[Task statement]:
Only the lines below from the one containing "This screenshot has width=559, height=280." through the last line should be set down, exactly as written and with no pictures.

[[ Information, beginning ]]

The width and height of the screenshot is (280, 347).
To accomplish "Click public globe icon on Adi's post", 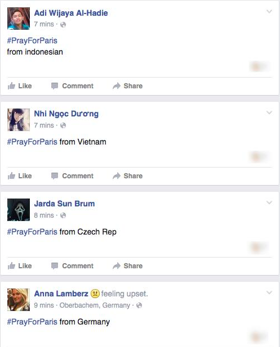I will click(63, 24).
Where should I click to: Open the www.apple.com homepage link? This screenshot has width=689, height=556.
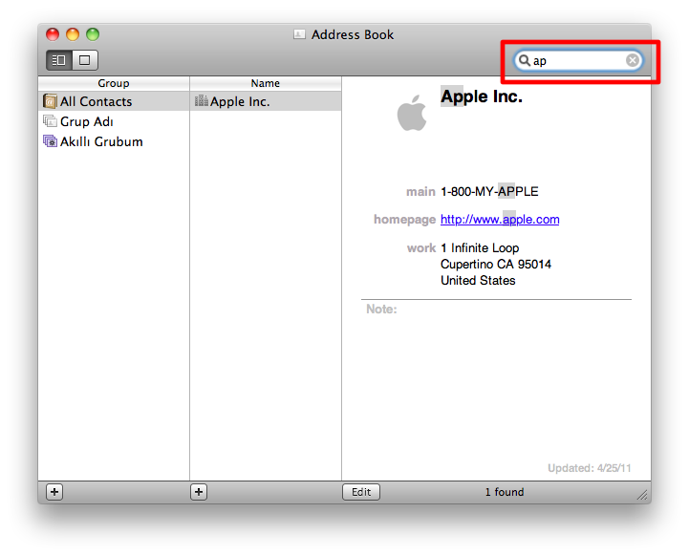pos(500,220)
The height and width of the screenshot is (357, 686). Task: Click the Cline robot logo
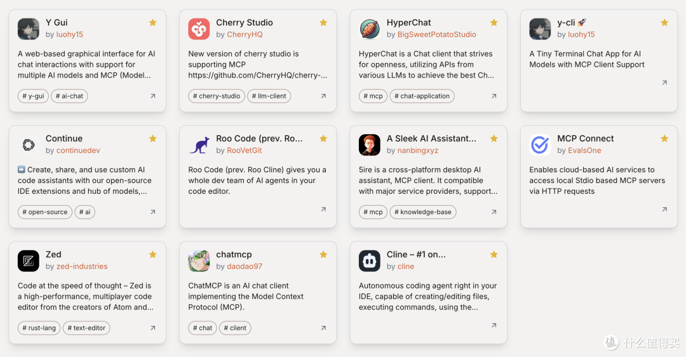(x=370, y=260)
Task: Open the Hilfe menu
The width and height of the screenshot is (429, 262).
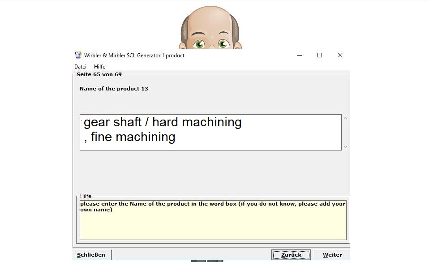Action: [x=99, y=67]
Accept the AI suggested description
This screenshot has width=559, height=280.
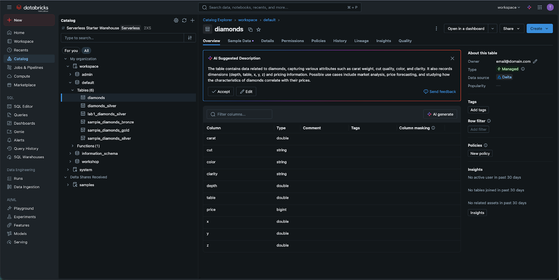coord(221,92)
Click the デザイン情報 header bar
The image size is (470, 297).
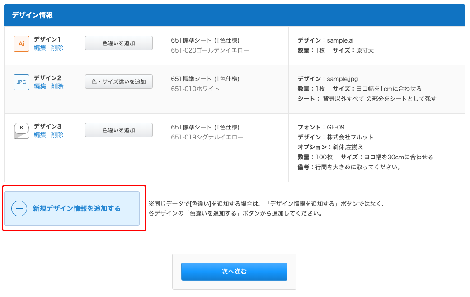coord(235,14)
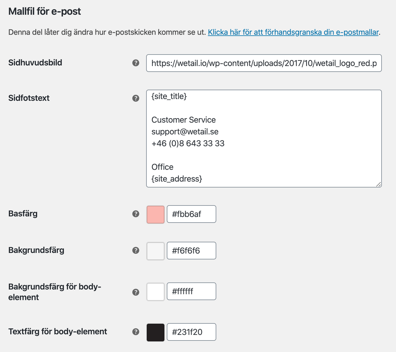Focus the hex field showing #ffffff
396x352 pixels.
[192, 291]
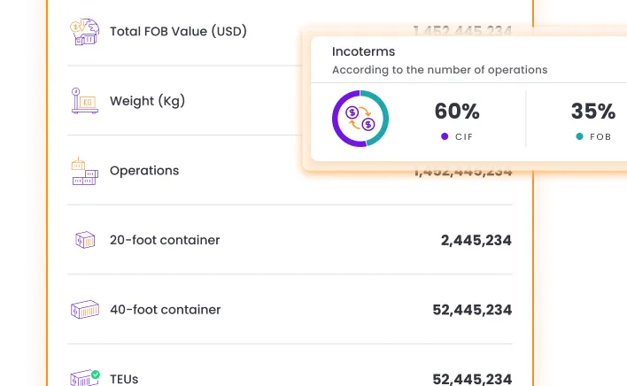Click the 20-foot container value 2,445,234
This screenshot has width=627, height=386.
pos(476,240)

[[ Information, end ]]

[Result below]:
This screenshot has width=559, height=280.
coord(221,92)
Click the デザイン情報 header bar
The image size is (470, 297).
coord(235,14)
Focus the hex field showing #ffffff
396x352 pixels.
[192, 291]
Click the 20-foot container value 2,445,234
This screenshot has width=627, height=386.
pos(476,240)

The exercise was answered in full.